Source data

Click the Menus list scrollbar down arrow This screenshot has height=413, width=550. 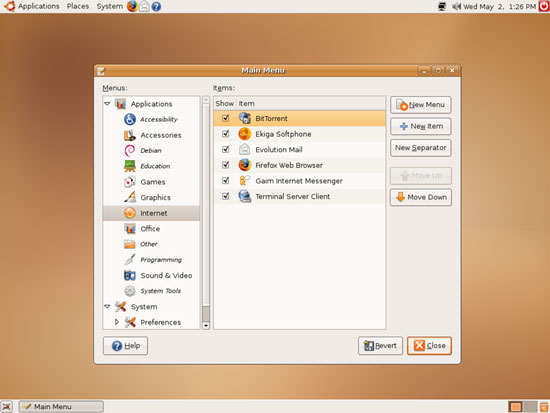point(206,326)
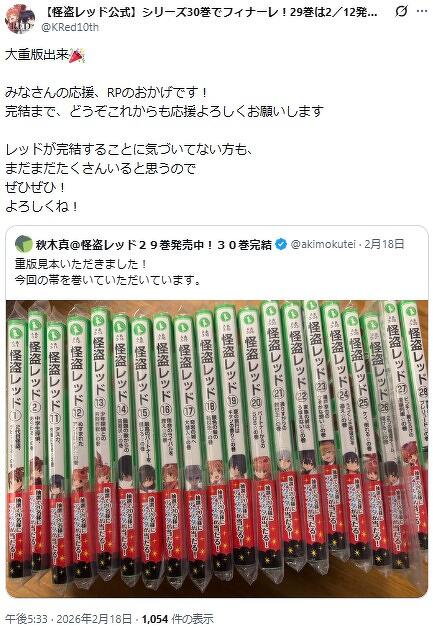Open the KRed10th profile avatar
This screenshot has height=628, width=433.
pos(19,19)
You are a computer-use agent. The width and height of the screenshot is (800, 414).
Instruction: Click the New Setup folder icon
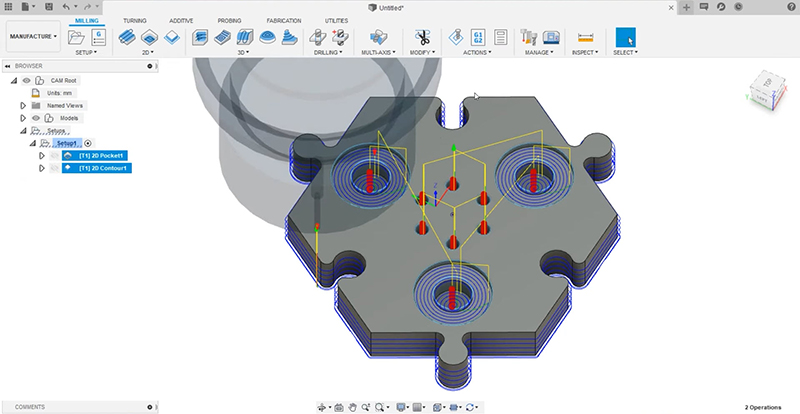pyautogui.click(x=77, y=37)
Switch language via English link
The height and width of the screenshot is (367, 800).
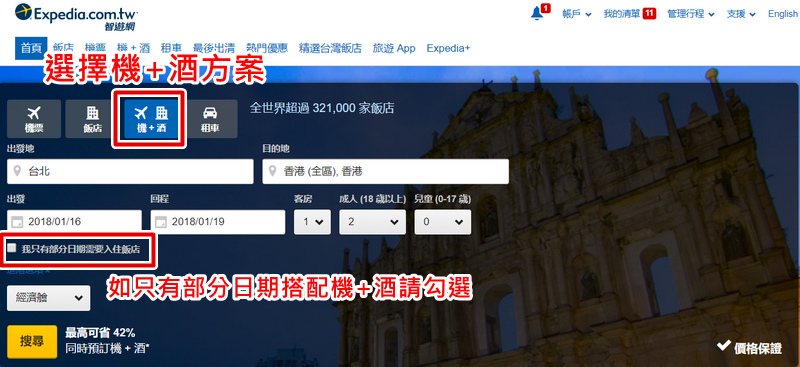pyautogui.click(x=783, y=14)
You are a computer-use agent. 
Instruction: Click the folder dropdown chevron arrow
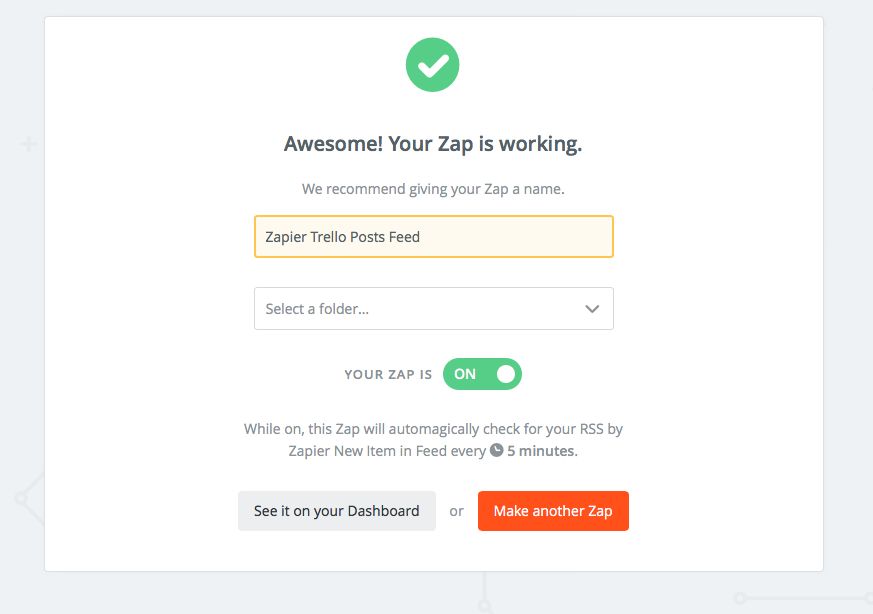(x=592, y=309)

» PROBLEM STATEMENT:
Look through the entries above for the word "agent". Copy every line where it shows up.

» SOLUTION TO THE EXERCISE:
You are a computer-use agent. The width and height of the screenshot is (800, 414).
You are a computer-use agent. 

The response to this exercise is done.